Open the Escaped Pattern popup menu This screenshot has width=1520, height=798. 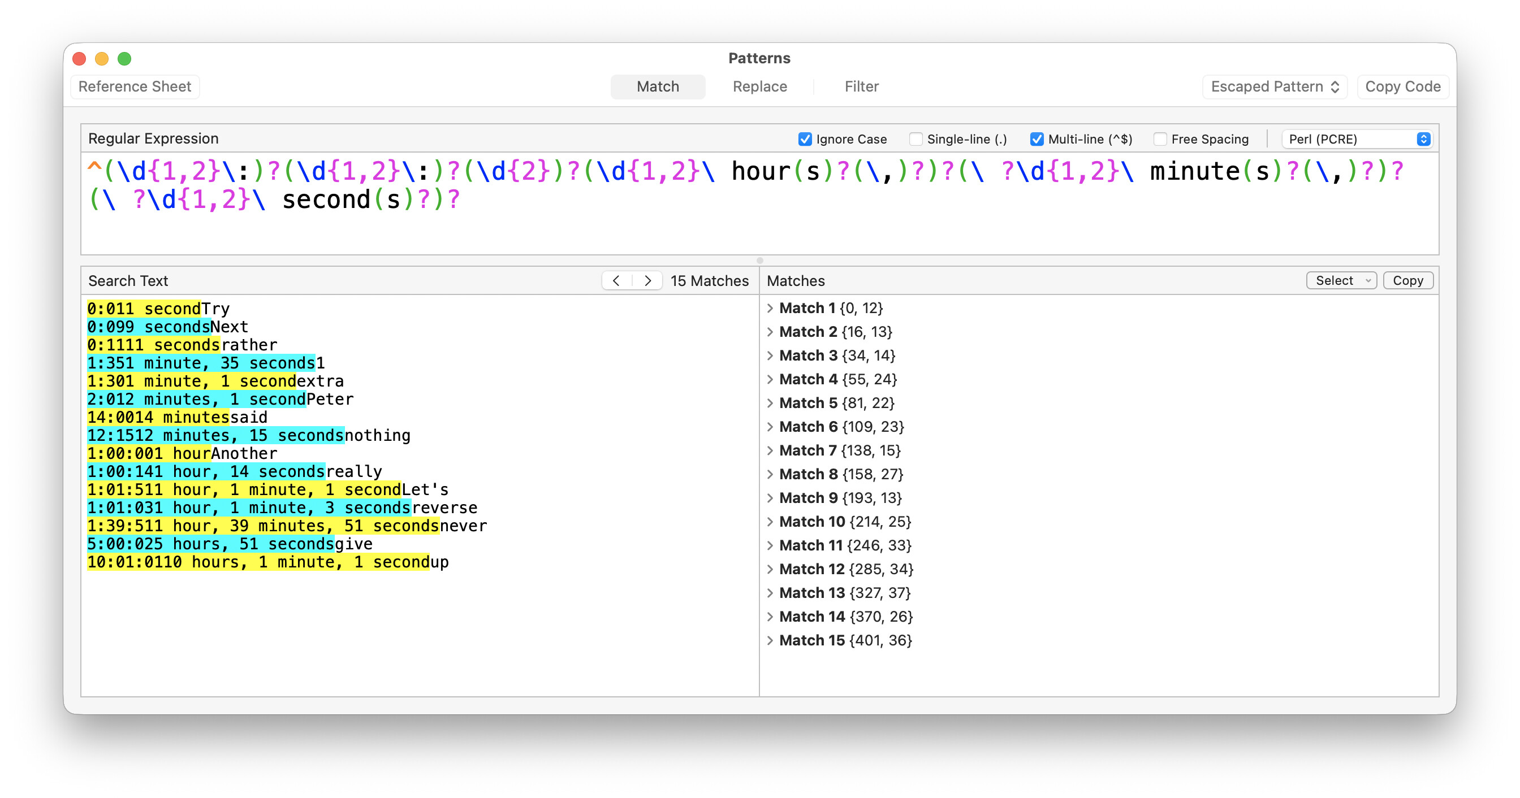pos(1275,87)
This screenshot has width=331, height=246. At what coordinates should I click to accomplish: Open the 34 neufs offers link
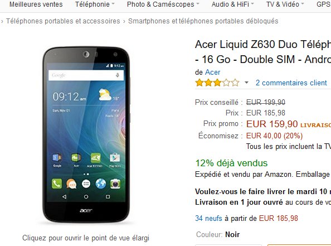click(208, 218)
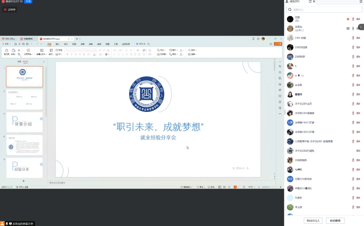The image size is (364, 226).
Task: Switch to slide sorter grid view
Action: coord(224,187)
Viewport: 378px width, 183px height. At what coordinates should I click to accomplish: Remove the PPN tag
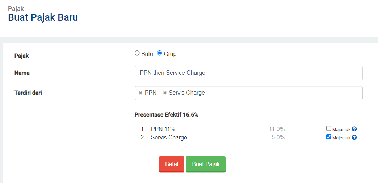(140, 93)

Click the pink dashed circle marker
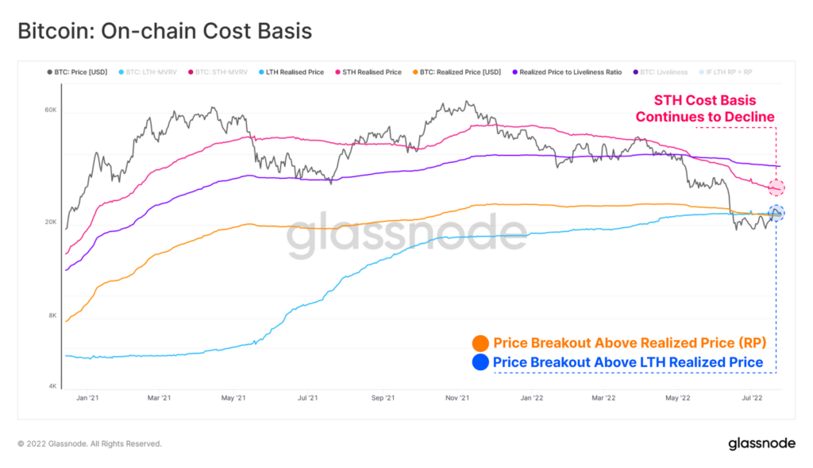coord(776,188)
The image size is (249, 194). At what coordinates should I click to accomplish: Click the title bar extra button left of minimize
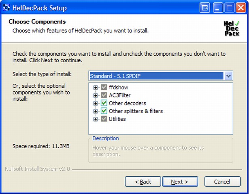[x=205, y=7]
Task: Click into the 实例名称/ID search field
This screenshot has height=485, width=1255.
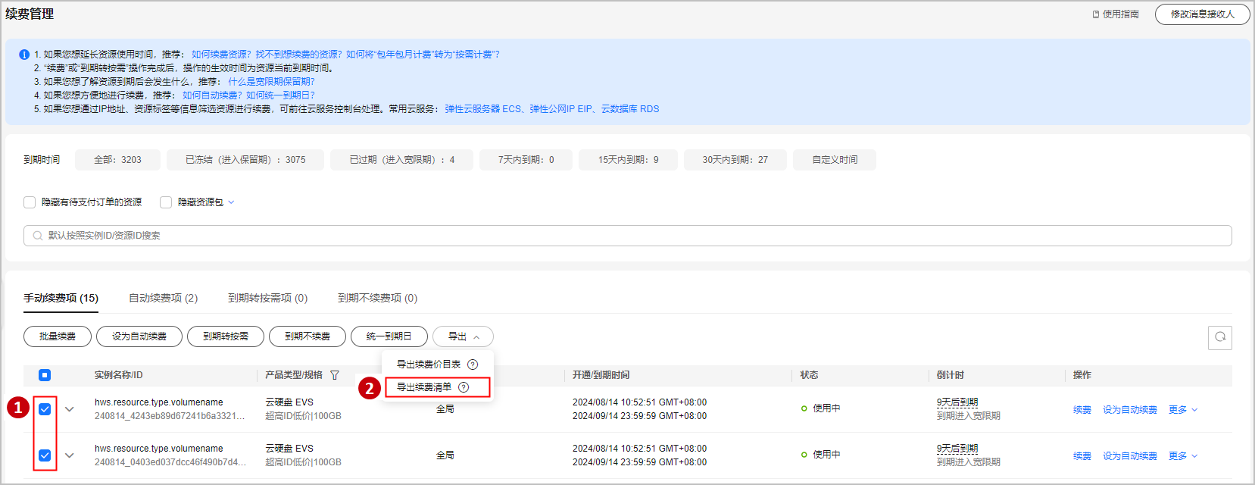Action: [627, 236]
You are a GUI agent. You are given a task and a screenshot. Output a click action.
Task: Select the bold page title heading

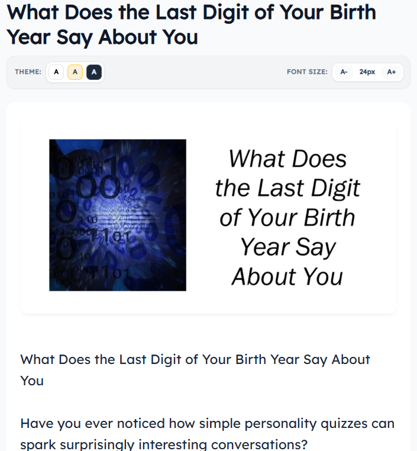coord(192,25)
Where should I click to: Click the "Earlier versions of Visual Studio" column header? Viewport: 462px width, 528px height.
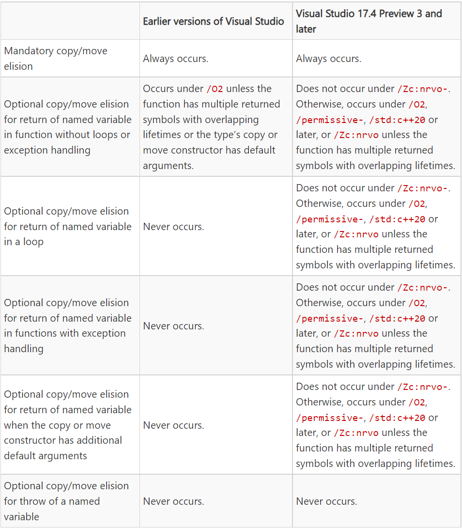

STATED PROBLEM: Update the data starting with the line that contains "You are a GUI" and going on through the end of the data, replacing "bold" with "large" and keeping everything else the same. Omit the pictures from your answer.

EXERCISE ANSWER:
You are a GUI agent. You are given a task and a screenshot. Output a click action.
Task: Select the large page title heading

coord(192,25)
Where should I click to: Click the "Earlier versions of Visual Studio" column header? Viewport: 462px width, 528px height.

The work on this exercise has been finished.